**TASK INPUT:**

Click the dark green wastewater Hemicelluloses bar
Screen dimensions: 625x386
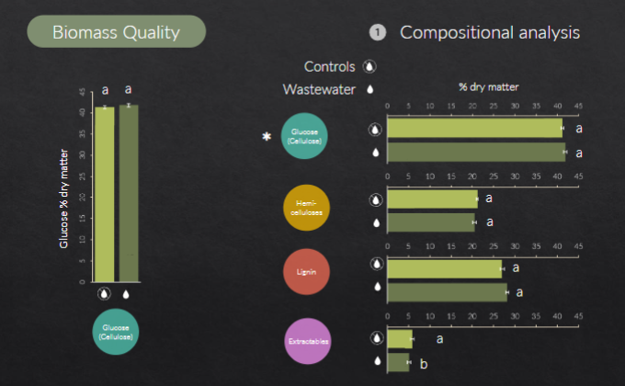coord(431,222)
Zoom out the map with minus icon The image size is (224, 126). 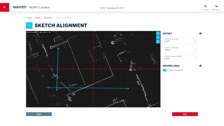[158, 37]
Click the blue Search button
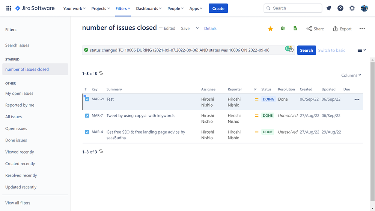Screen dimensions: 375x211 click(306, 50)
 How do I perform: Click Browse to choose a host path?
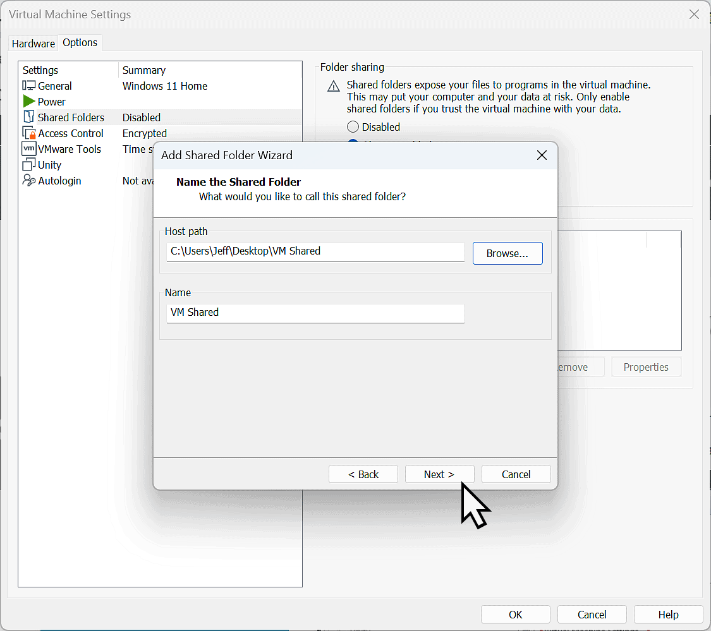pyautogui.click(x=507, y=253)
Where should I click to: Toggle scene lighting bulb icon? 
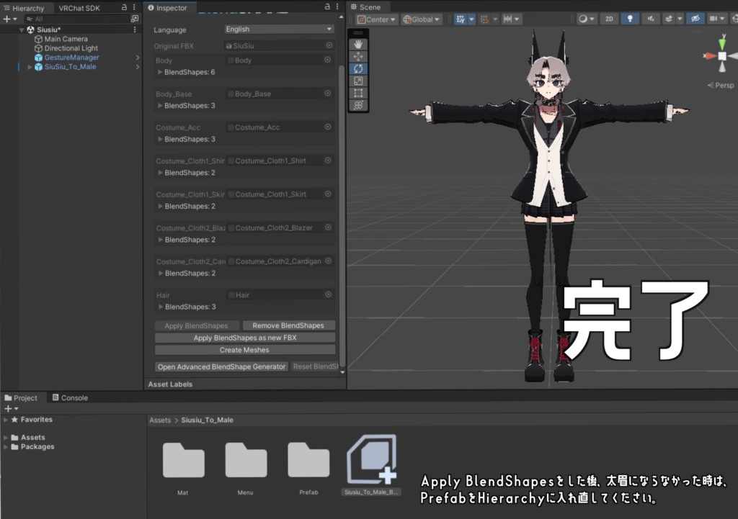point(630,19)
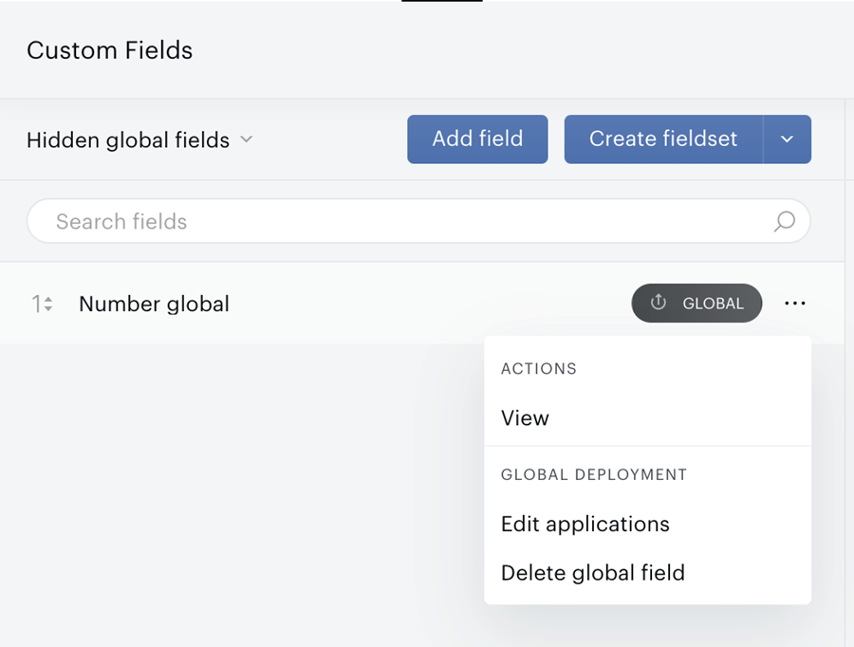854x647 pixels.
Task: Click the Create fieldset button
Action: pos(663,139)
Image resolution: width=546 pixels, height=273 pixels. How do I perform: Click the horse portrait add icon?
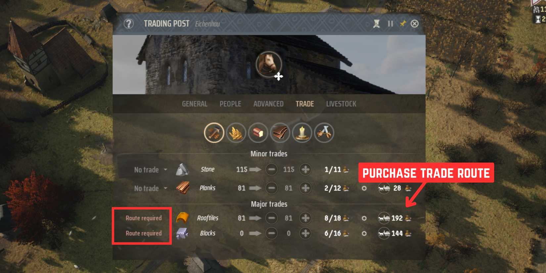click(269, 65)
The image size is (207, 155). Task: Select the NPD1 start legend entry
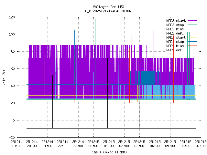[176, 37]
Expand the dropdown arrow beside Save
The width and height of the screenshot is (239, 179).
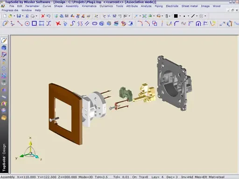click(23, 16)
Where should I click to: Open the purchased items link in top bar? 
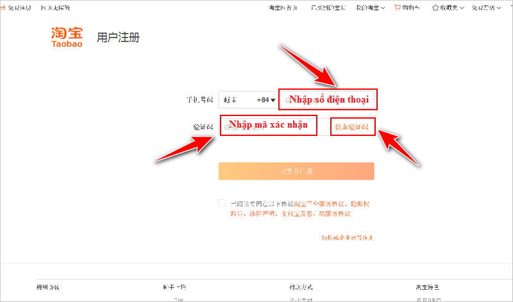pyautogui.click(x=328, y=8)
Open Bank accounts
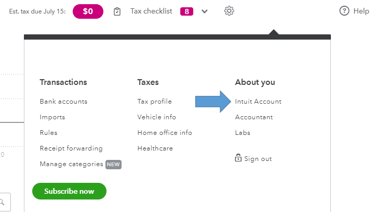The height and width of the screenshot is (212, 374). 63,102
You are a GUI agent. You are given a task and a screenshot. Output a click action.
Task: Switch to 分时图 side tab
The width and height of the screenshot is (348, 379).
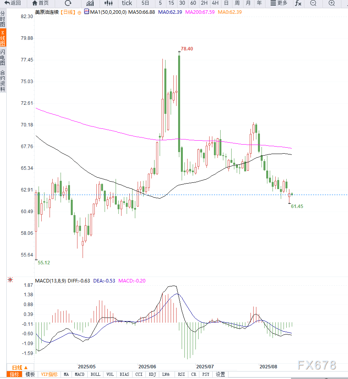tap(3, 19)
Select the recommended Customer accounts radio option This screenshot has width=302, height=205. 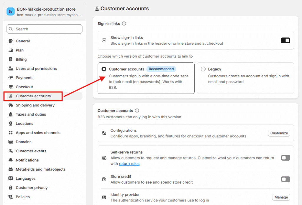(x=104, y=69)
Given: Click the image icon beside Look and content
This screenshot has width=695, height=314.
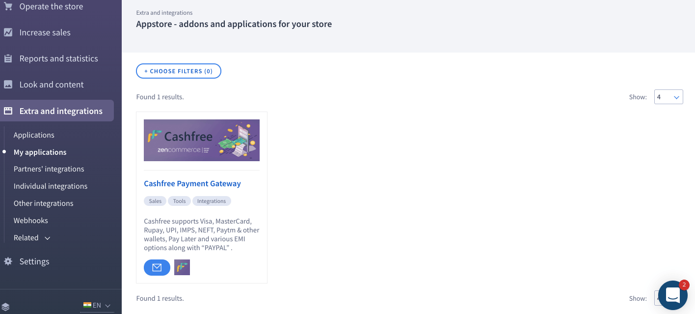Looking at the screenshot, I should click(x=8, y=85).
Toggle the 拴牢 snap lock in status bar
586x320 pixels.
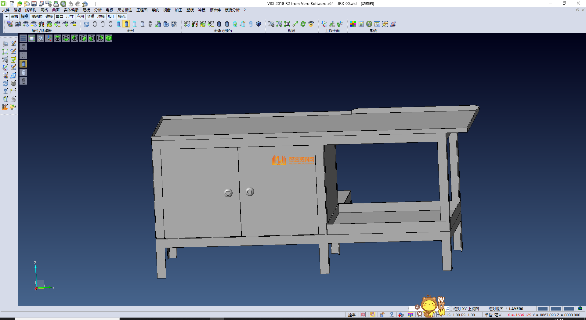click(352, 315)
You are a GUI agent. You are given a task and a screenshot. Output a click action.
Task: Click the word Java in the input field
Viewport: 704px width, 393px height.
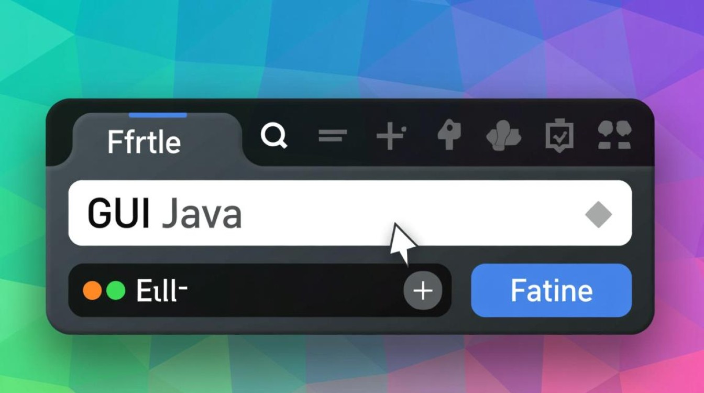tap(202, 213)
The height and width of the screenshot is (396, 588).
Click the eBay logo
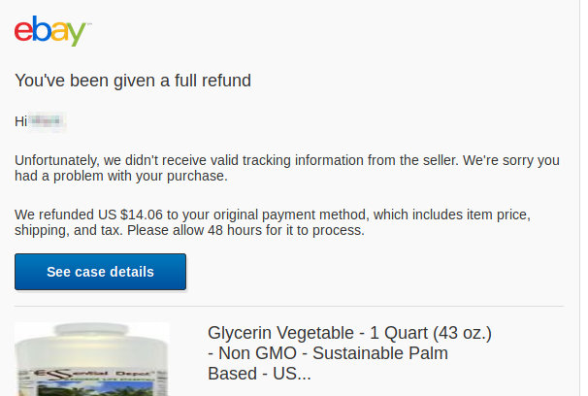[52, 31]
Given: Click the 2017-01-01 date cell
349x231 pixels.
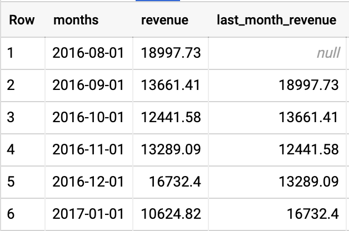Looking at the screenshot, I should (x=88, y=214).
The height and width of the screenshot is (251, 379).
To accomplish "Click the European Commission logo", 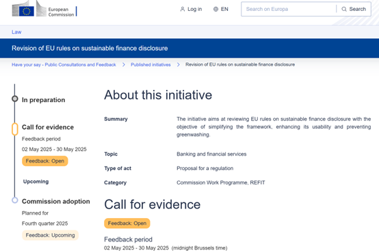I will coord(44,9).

**WHAT NEEDS TO BE DONE:** Report the count, and only the count, of lines in the records above that contain "beside".

**TASK ANSWER:** 2